Bone morphogenetic proteins (BMPs) belong to the transforming growth factor β (TGFβ) superfamily of ligands. Malfunction of the pathway in humans can cause various developmental or physiological disorders. Thus it is critical that the BMP pathway is tightly regulated. Our lab has developed a sensitive and specific genetic screen in C. elegans to identify novel components that function to modulate BMP signaling (Liu et al., 2015). Using this screen, we have recently identified two evolutionarily conserved tetraspanins, TSP-12 and TSP-14, and an ADAM (a disintegrin and metalloprotease) protease SUP-17, that function in promoting BMP signaling. TSP-12 and TSP-14 are paralogs that belong to the TspanC8 subfamily of tetraspanins, while SUP-17 is the ortholog of ADAM10. We have found that TSP-12 and TSP-14 function redundantly through SUP-17 to promote BMP signaling. All three proteins are expressed, and function, in the BMP receptor-expressing cells to modulate pathway activity. Both TSP-12 and TSP-14 can bind SUP-17 in a membrane-based yeast two-hybrid system, and are required for the cell surface localization of SUP-17. SUP-17/ADAM10 is known to cleave cell surface proteins through a process called ‘ectodomain shedding’. One of the best known substrates of SUP-17/ADAM10 is Notch. We have found that the function of TSP-12, TSP-14 and SUP-17 in BMP signaling is independent of Notch signaling. We further provide genetic evidence that the neogenin homolog UNC-40, another positive modulator of BMP signaling (Tian et al., 2013), is one substrate of SUP-17/ADAM10. TSP-12, TSP-14, SUP-17 and UNC-40 are all conserved in mammals. We are currently determining whether their roles in BMP signaling are also conserved in mammals.

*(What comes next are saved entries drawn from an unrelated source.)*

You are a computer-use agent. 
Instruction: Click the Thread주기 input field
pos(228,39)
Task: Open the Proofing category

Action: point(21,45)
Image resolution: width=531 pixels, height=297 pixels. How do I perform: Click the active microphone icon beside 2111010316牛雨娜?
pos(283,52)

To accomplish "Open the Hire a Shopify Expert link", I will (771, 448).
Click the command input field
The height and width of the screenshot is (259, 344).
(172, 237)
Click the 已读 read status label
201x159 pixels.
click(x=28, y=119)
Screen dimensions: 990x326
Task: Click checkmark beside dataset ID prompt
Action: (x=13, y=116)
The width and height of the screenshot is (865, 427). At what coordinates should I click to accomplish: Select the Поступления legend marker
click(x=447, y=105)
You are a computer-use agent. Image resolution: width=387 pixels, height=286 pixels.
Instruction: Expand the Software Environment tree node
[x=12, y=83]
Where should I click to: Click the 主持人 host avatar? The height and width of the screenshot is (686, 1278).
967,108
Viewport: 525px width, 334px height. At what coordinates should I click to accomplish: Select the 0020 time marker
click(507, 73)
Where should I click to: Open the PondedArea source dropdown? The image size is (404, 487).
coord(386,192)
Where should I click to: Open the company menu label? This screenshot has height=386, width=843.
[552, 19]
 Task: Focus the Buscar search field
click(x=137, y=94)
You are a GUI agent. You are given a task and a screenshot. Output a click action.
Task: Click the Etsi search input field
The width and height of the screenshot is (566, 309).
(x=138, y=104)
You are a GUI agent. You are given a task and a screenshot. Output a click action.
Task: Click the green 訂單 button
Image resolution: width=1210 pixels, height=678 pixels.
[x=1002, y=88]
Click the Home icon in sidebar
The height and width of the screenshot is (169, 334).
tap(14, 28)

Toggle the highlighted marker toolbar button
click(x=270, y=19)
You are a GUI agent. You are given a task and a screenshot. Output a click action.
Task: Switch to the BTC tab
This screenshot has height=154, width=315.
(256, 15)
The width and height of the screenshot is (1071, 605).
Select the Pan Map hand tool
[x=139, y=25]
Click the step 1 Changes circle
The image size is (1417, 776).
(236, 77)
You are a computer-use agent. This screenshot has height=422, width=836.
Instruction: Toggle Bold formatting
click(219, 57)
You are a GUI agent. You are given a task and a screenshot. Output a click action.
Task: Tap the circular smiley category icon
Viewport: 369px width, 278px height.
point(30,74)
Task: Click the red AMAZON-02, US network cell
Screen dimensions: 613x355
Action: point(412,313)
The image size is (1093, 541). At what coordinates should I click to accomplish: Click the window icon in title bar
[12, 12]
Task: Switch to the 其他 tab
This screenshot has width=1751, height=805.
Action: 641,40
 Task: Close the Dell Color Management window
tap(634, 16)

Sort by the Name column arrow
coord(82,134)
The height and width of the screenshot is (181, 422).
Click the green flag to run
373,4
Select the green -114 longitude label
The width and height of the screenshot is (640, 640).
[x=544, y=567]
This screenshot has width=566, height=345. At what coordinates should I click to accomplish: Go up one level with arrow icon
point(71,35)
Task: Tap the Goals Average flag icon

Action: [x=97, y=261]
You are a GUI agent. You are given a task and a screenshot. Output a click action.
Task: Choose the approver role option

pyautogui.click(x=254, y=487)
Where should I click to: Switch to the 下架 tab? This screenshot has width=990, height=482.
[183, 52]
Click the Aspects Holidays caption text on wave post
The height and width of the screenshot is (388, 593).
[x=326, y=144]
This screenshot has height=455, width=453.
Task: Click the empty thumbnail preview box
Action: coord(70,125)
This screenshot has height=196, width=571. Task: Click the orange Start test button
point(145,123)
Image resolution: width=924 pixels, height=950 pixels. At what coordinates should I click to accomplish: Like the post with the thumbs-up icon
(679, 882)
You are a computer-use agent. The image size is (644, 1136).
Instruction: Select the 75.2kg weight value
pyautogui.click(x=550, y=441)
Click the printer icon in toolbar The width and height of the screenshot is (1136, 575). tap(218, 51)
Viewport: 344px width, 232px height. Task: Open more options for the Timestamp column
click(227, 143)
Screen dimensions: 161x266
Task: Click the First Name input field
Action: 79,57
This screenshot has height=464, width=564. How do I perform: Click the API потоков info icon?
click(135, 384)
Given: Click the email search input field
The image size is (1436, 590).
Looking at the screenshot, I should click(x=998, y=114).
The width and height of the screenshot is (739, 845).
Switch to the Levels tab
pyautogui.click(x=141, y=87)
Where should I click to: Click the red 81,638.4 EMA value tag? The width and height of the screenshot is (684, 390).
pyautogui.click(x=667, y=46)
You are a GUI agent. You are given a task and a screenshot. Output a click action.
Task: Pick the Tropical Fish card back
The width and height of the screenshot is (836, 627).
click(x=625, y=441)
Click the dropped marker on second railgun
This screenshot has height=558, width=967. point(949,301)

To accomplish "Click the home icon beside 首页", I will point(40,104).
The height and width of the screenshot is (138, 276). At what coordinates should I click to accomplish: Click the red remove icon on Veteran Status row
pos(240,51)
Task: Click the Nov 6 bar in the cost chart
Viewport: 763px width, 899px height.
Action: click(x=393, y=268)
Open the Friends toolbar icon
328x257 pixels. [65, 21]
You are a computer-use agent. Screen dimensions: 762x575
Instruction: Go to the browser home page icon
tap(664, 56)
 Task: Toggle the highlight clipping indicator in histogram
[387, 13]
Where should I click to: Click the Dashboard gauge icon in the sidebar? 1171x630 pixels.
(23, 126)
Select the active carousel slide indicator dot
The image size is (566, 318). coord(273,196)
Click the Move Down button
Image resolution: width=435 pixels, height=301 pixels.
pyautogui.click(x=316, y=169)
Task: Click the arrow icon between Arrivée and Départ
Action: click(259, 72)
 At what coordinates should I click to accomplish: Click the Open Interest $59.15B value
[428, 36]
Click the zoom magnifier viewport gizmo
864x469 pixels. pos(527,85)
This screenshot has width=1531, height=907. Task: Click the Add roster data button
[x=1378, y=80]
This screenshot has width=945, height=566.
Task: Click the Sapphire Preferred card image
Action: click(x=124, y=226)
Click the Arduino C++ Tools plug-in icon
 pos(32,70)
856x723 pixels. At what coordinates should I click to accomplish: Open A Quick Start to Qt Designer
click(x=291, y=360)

*The first two authors contributed equally to this work.
References:
Liu et al,. Promotion of bone morphogenetic protein signaling by tetraspanins and glycosphingolipids. PLoS Genetics. 2015 May 15;11(5):e1005221. doi: 10.1371/journal.pgen.1005221. eCollection 2015.
Tian et al., The neogenin/DCC homolog UNC-40 promotes BMP signaling via the RGM protein DRAG-1 in C. elegans. Development. 2013 Oct;140(19):4070-80. doi: 10.1242/dev.099838. Epub 2013 Sep 4.